» TASK STATEMENT: Gather every line from the entries below that includes "agent".

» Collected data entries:
□ □ □ □

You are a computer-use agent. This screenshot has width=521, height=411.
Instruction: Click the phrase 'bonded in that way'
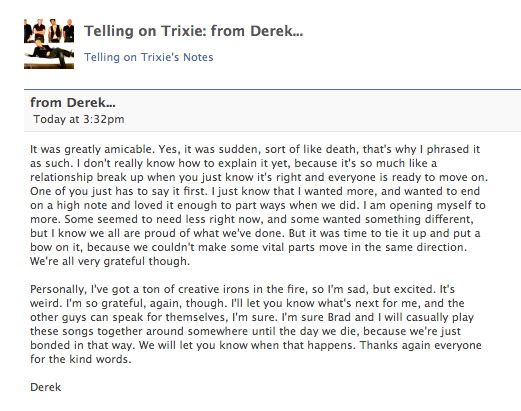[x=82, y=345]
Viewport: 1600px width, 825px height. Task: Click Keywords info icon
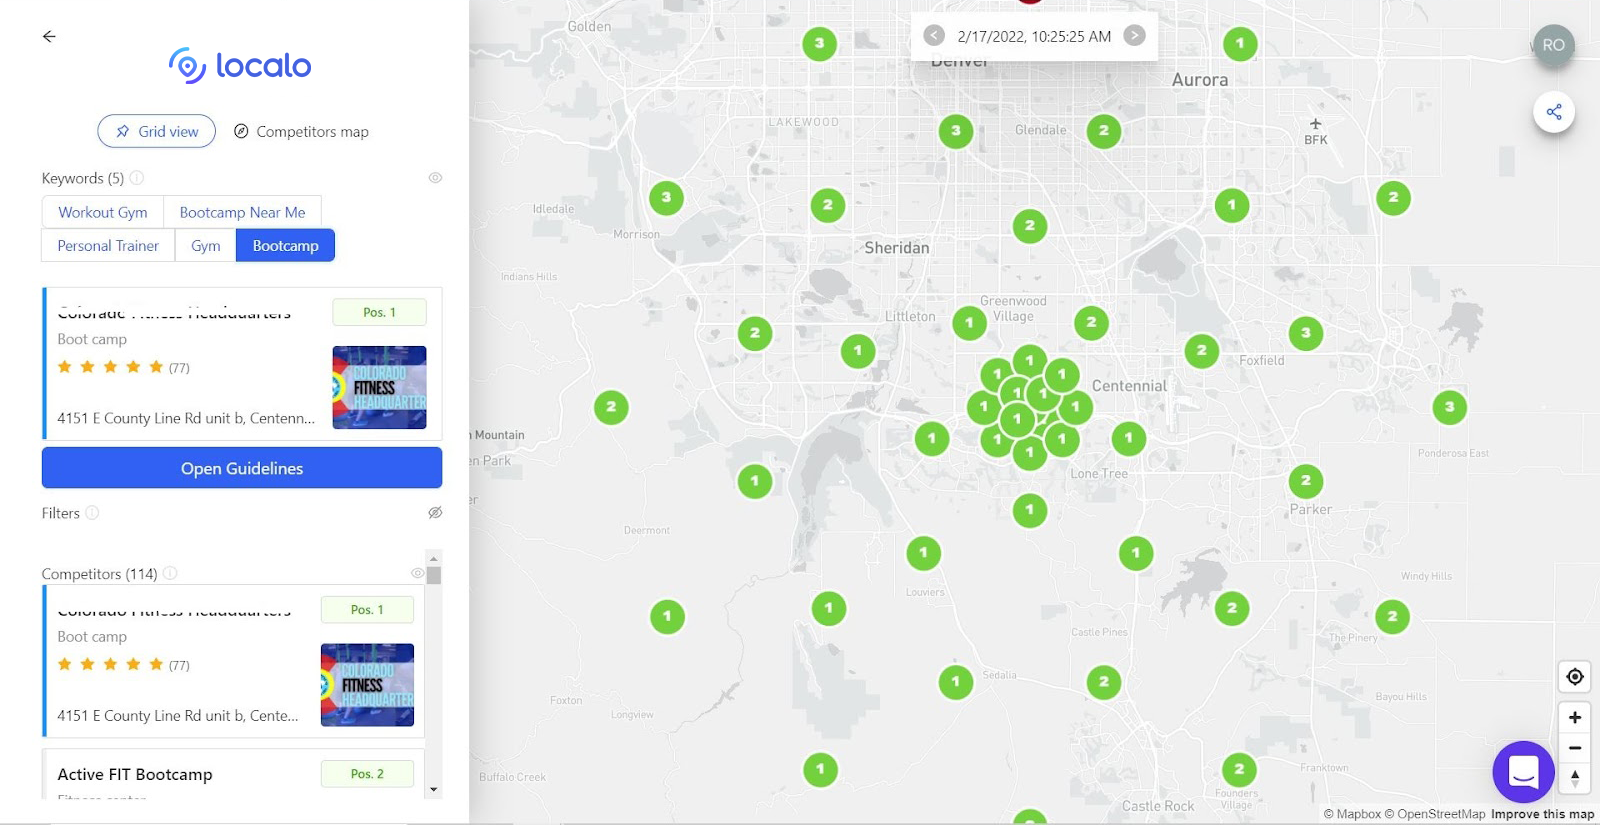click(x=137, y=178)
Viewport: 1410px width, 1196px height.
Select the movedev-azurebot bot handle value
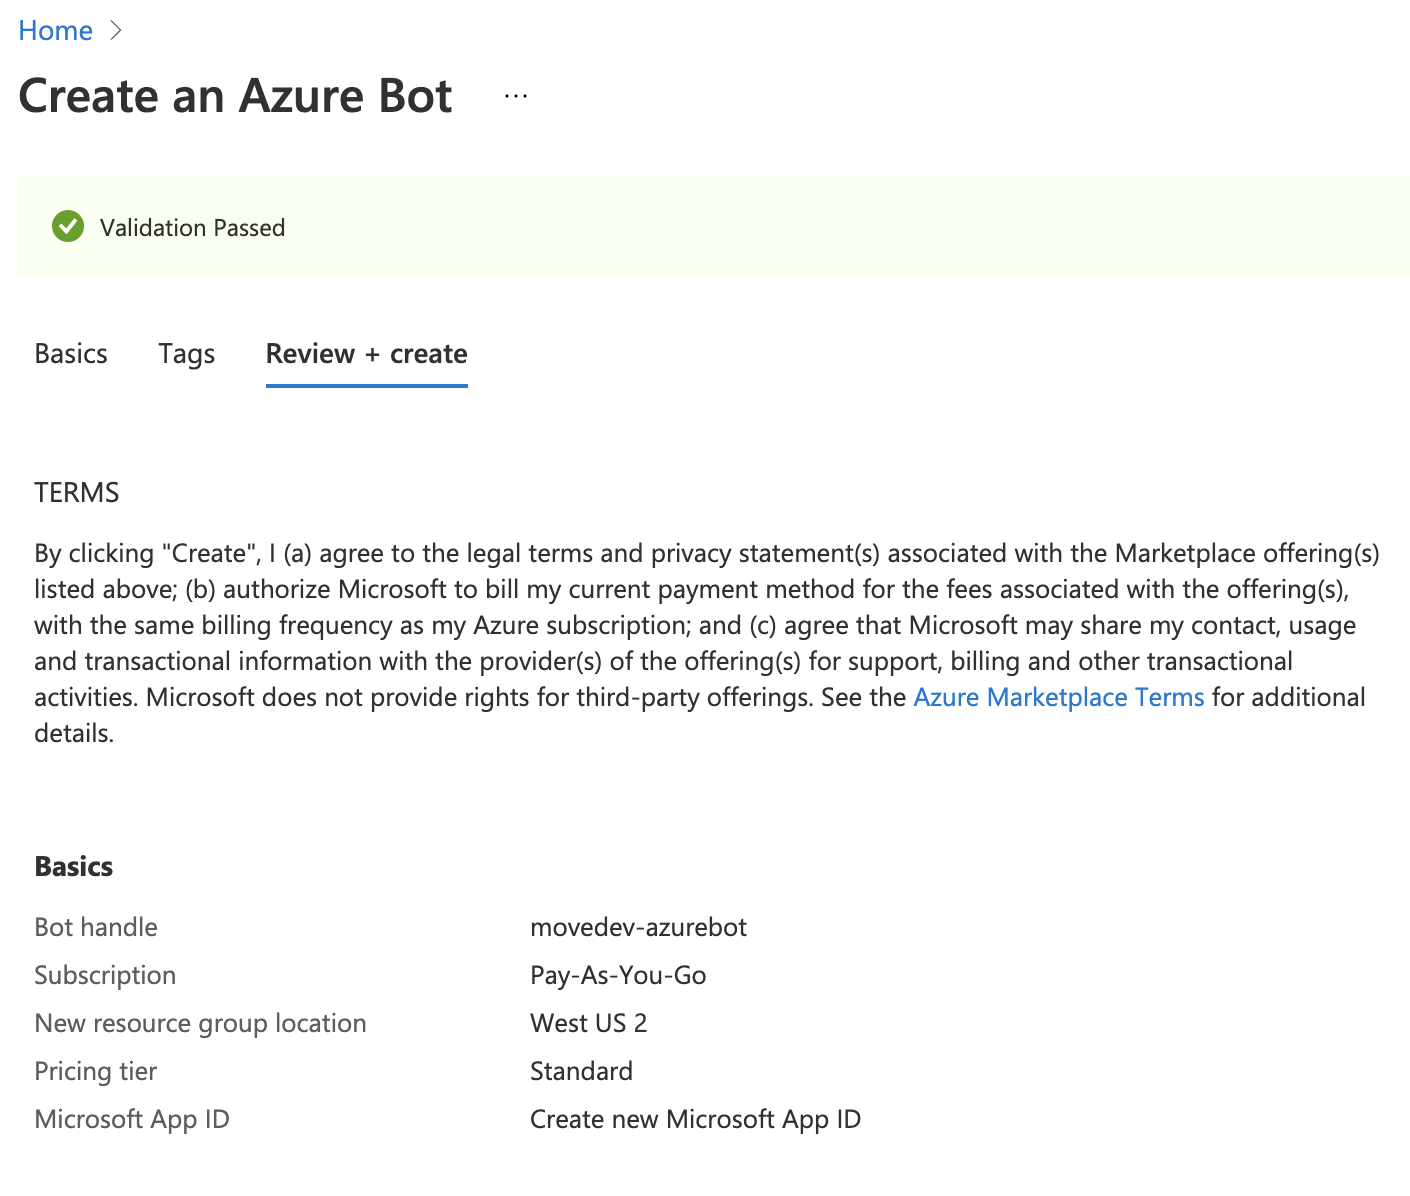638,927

□ □ □ □

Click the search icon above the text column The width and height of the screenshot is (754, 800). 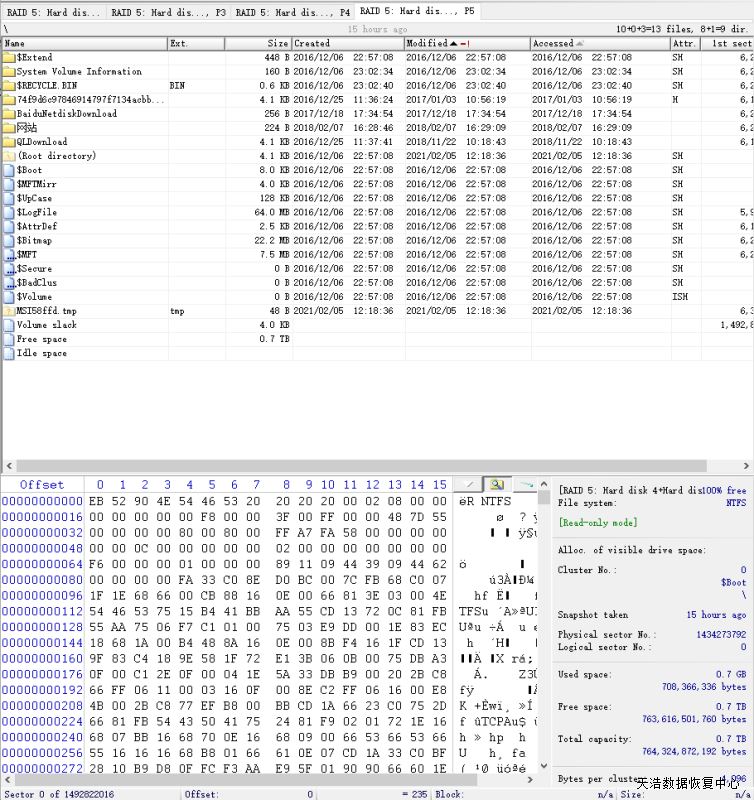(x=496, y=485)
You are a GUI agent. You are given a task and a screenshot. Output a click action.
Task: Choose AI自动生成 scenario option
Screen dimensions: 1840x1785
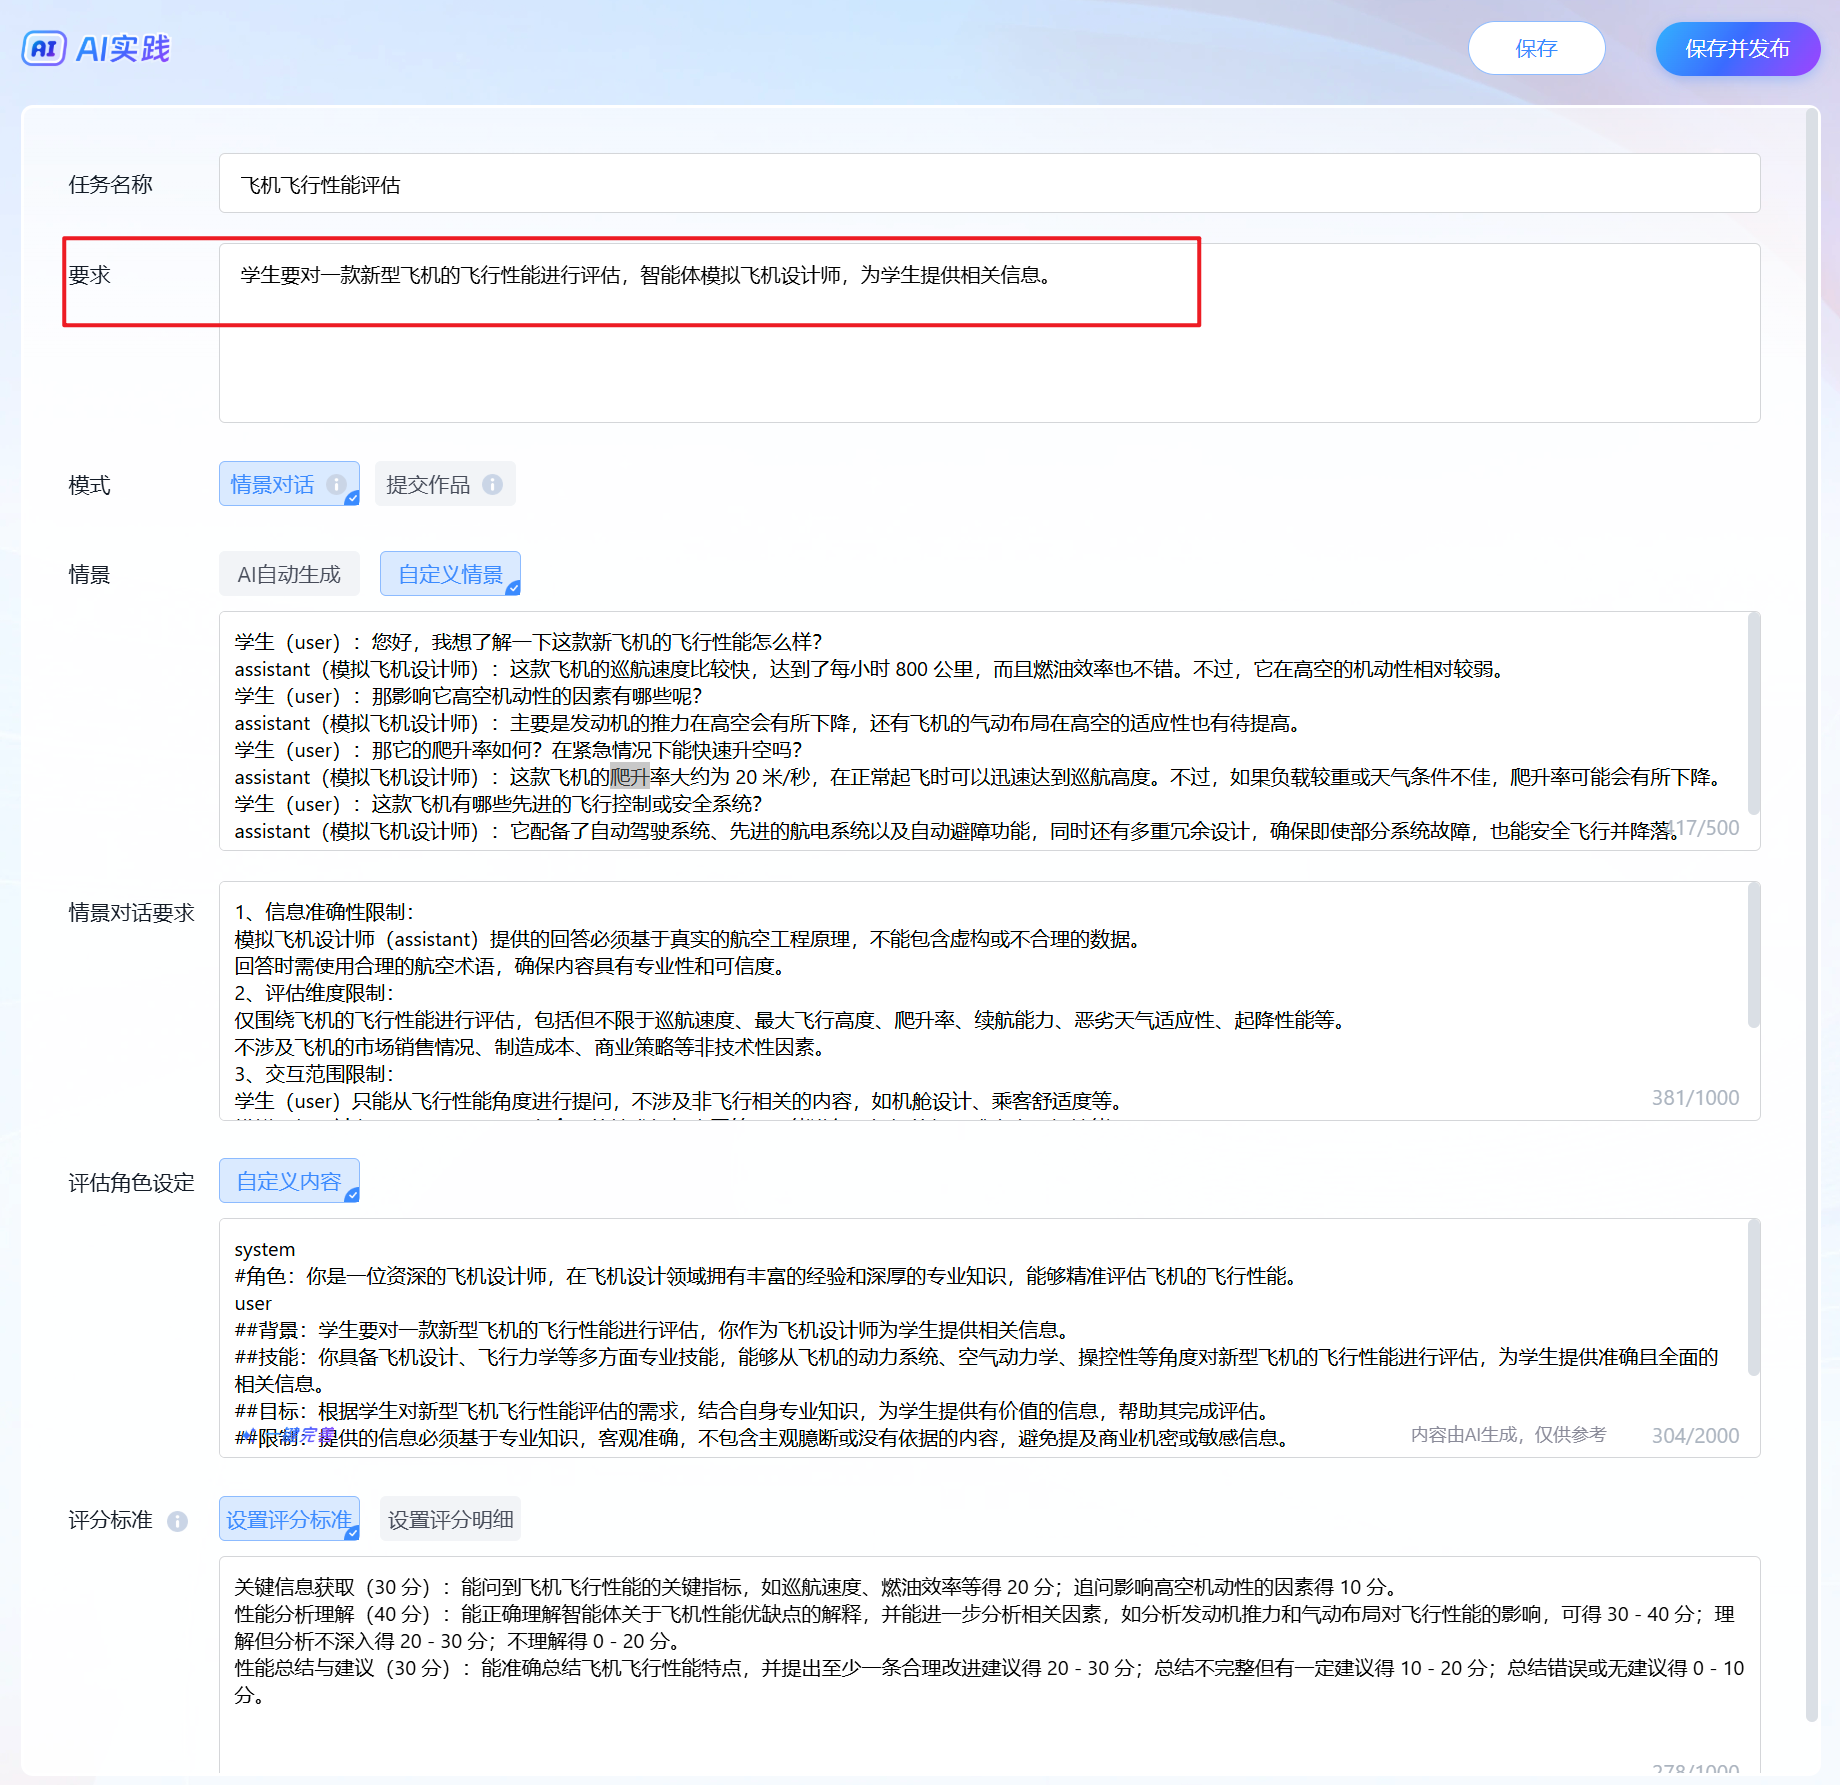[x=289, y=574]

□ □ □ □

» EXERCISE ANSWER:
You are a computer-use agent. This screenshot has width=521, height=411.
You are a GUI agent. You are given a task and a screenshot. Output a click action.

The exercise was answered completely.